Work request:
What is the number of lines in the data below that hold the word "action"? Give nothing beyond that number.

[[ The data open ]]

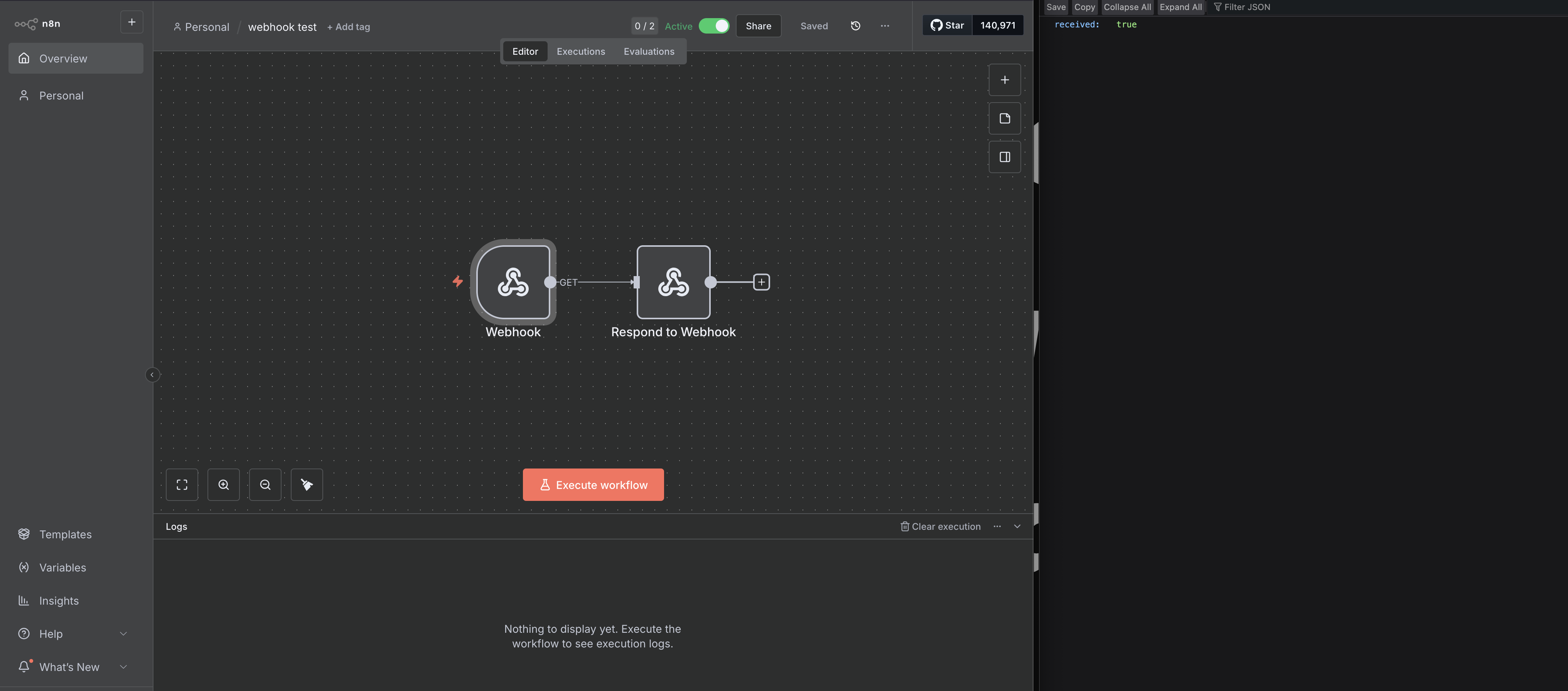Zoom in on the workflow canvas
This screenshot has width=1568, height=691.
click(x=223, y=485)
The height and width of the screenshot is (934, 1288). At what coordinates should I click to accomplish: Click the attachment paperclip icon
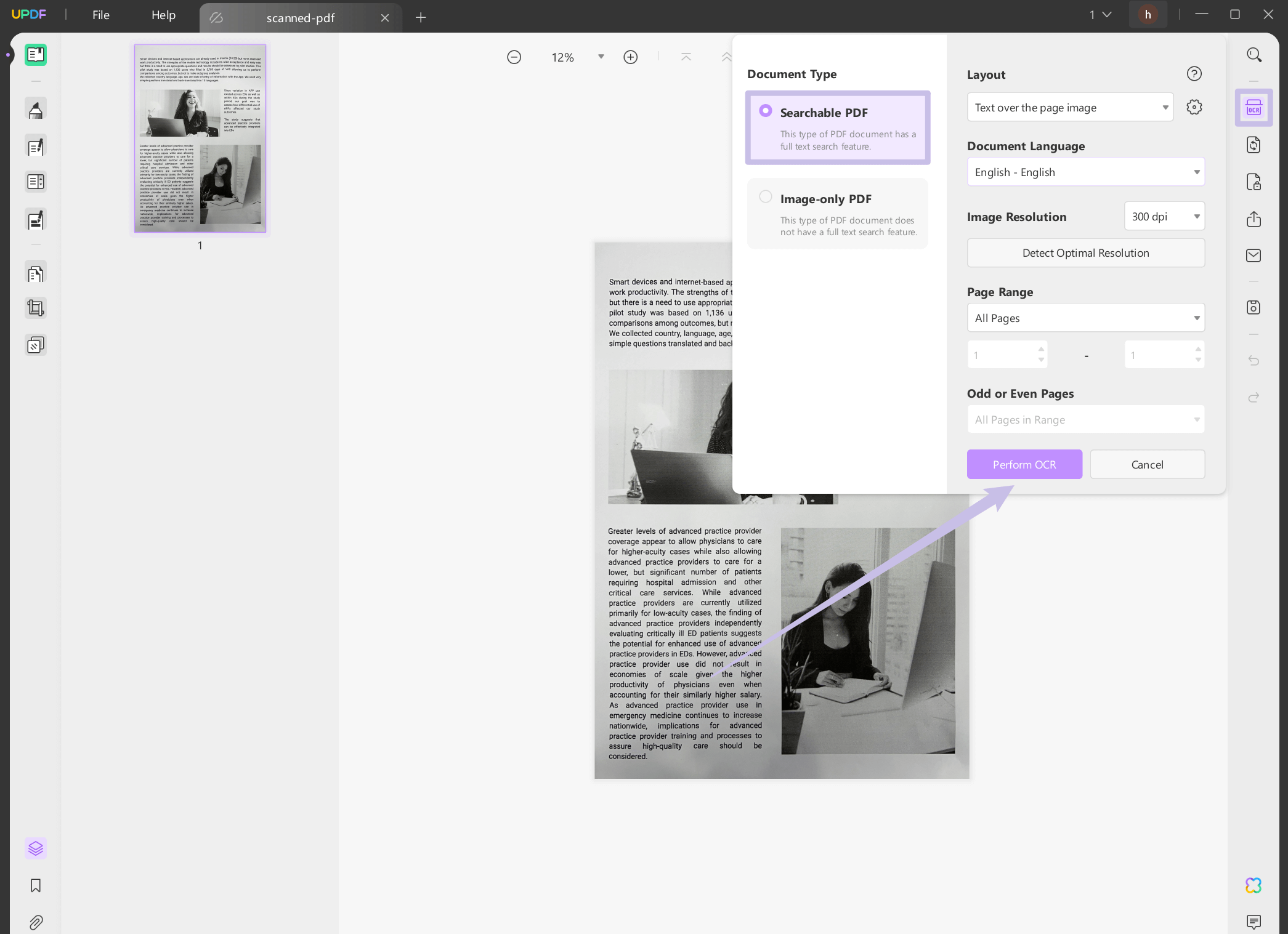click(36, 922)
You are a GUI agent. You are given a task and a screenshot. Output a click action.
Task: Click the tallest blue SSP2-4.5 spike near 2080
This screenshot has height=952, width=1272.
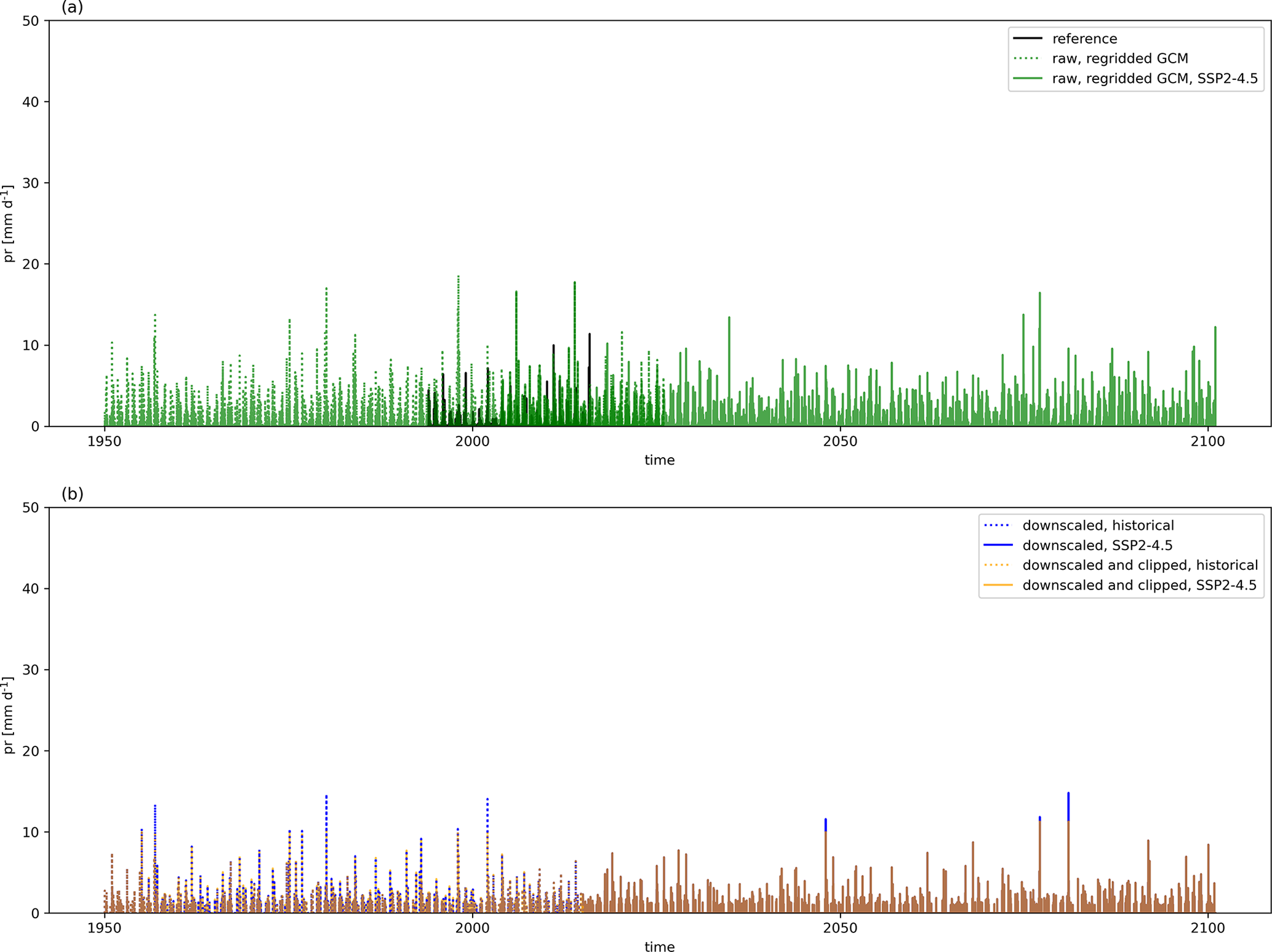[1068, 806]
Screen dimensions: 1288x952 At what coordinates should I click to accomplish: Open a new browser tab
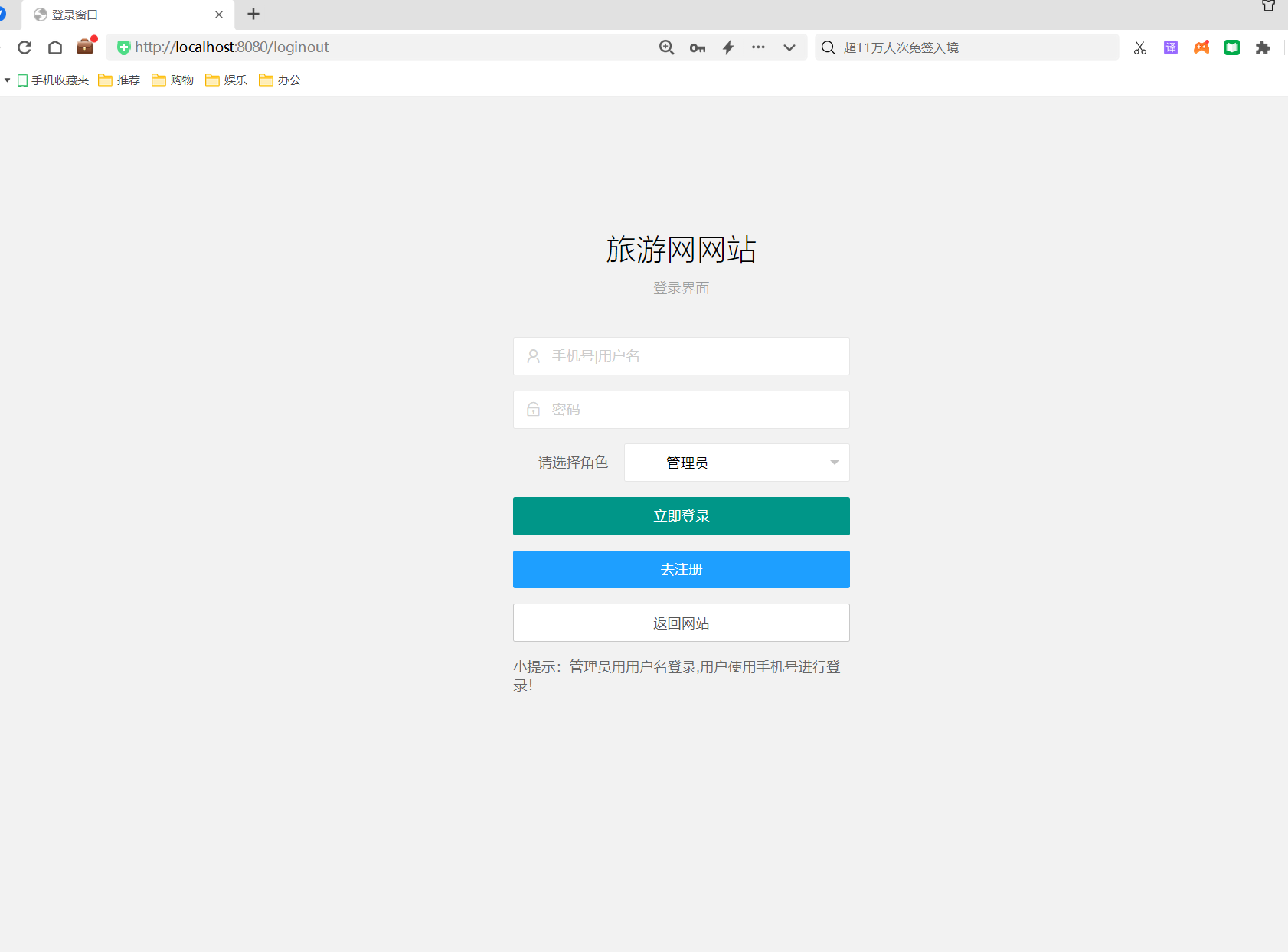(253, 15)
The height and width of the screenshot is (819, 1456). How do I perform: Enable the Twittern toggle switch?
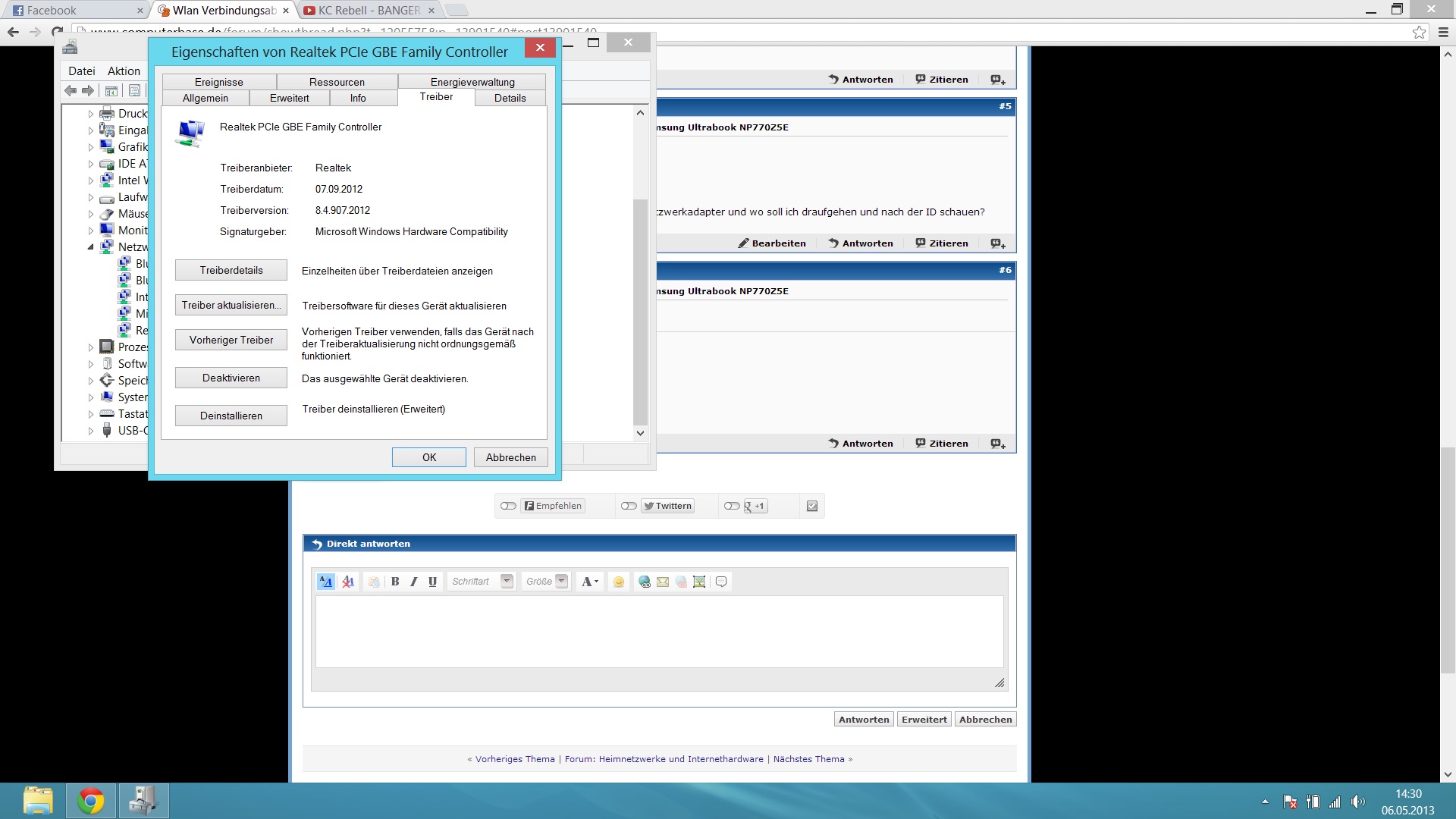(629, 506)
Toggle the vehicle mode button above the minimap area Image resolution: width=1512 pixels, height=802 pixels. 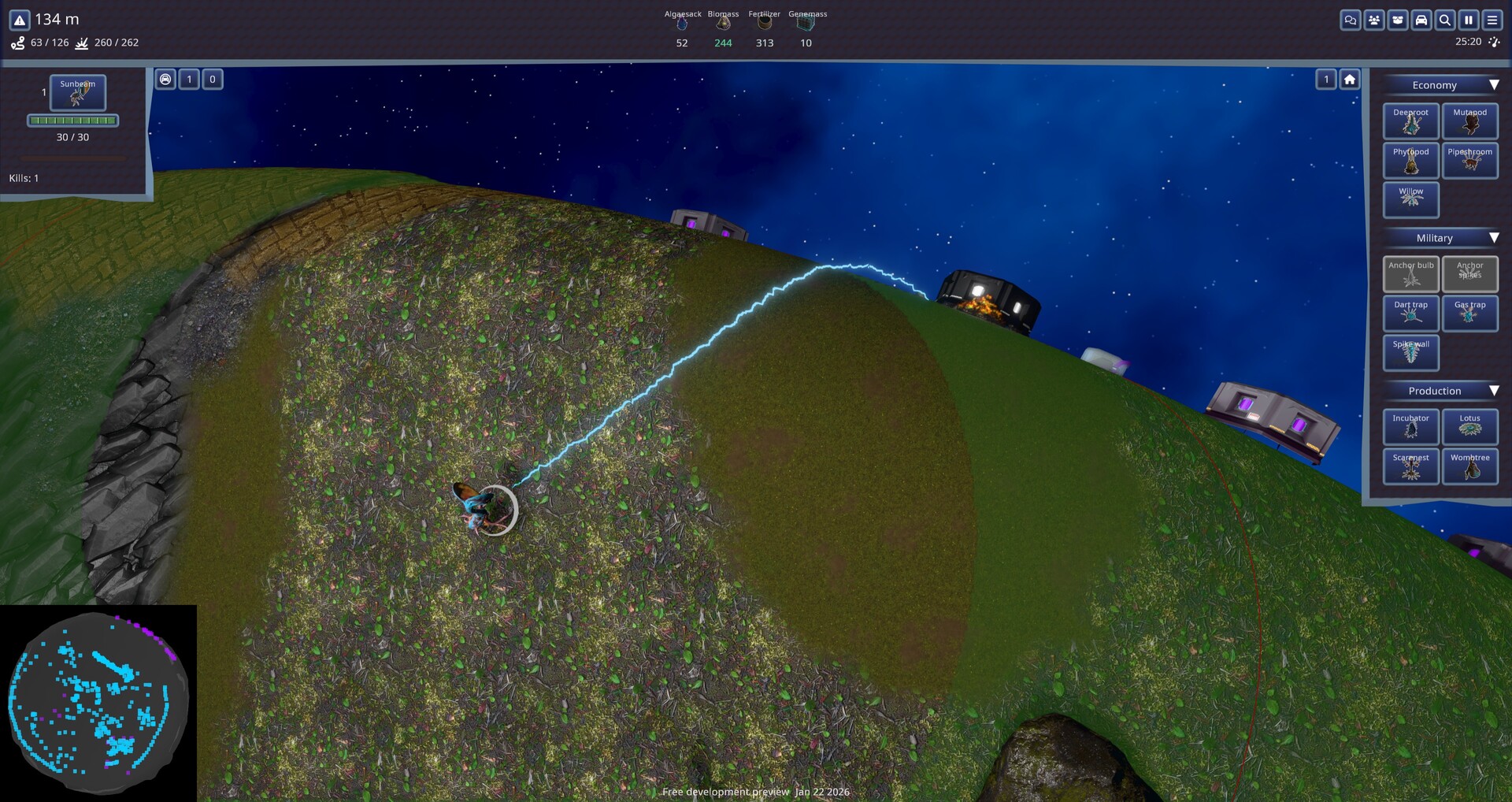point(165,79)
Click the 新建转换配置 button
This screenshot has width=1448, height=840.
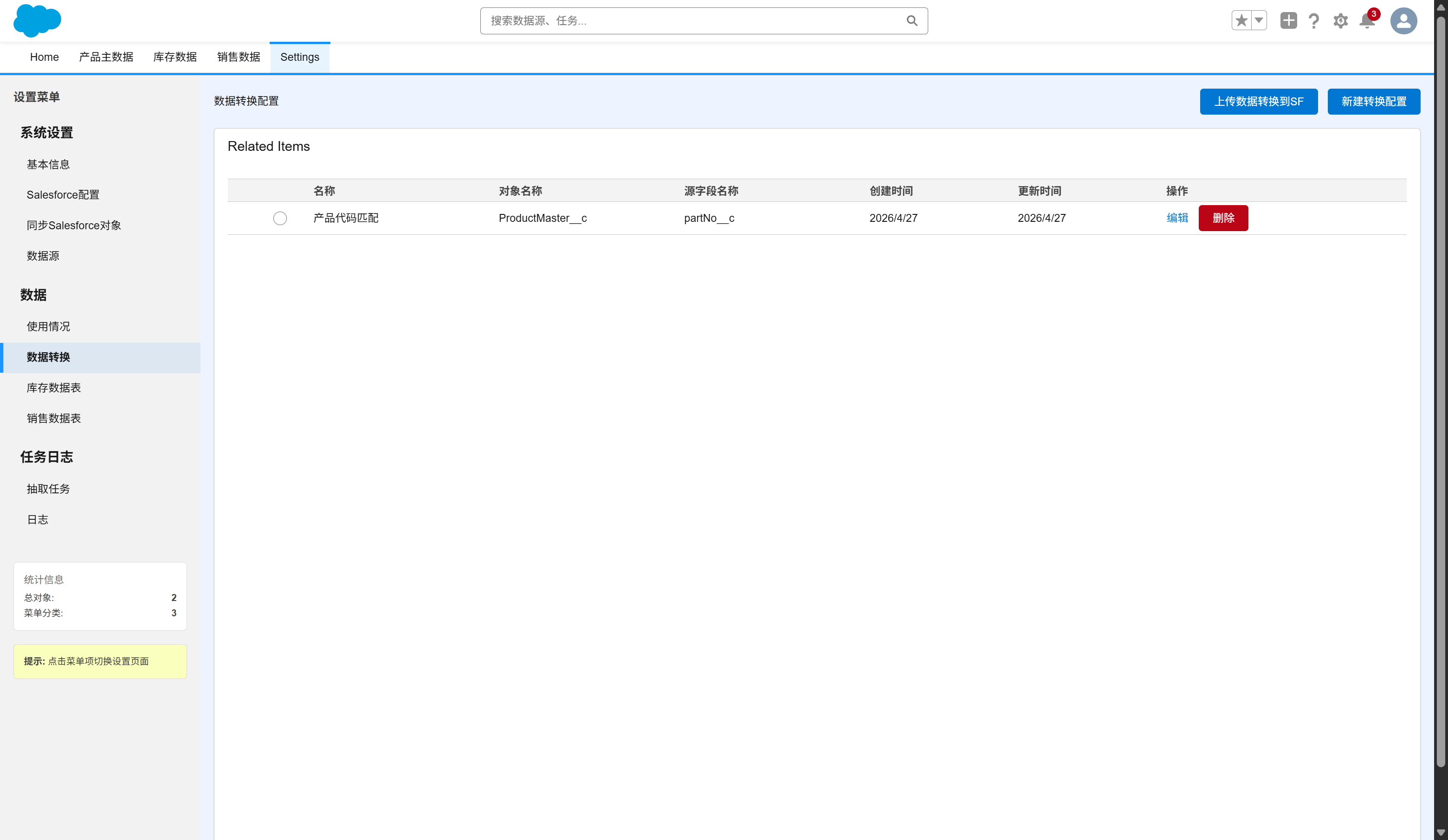[x=1374, y=101]
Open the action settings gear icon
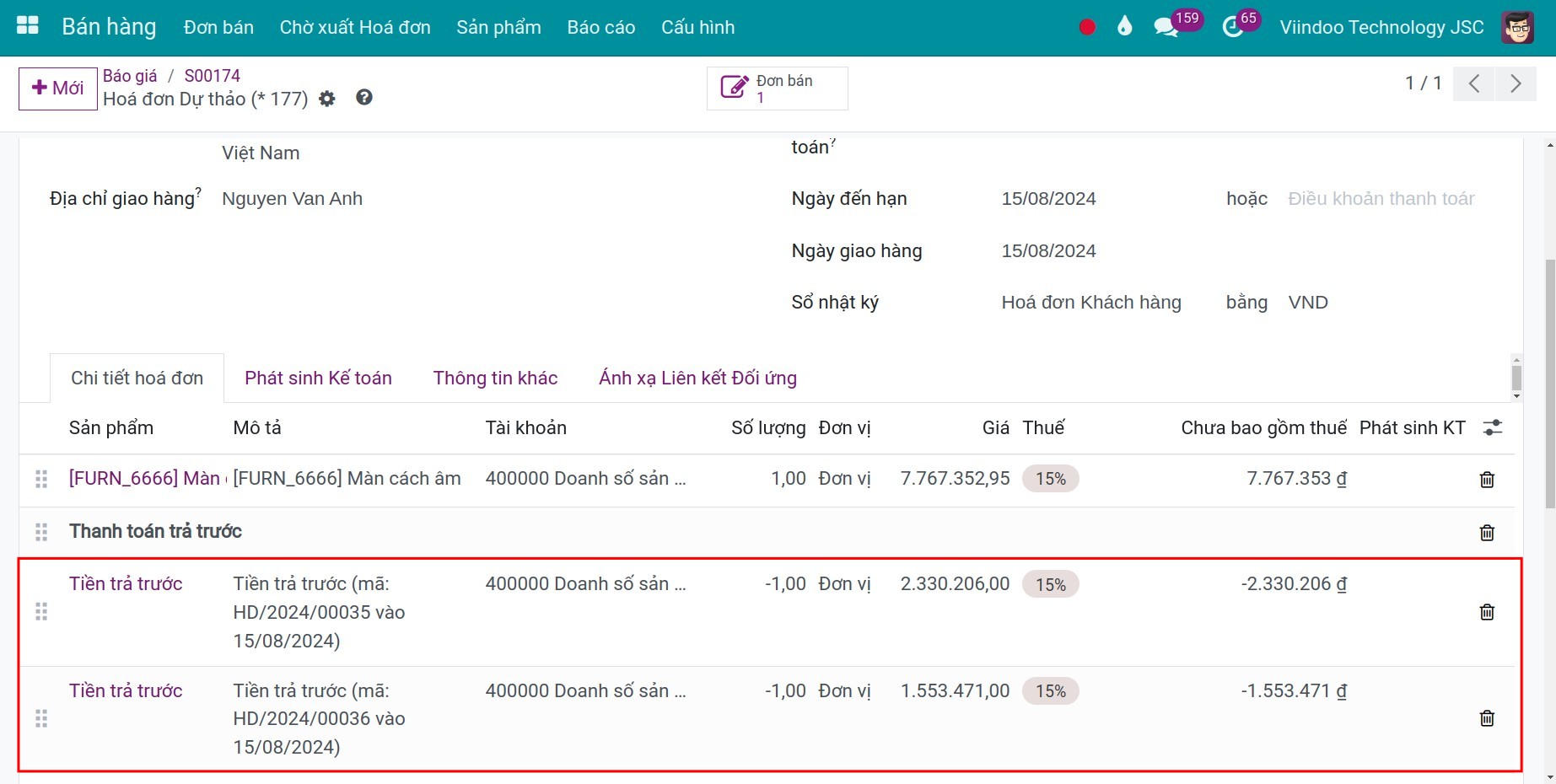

[[ The data closed ]]

Task response:
2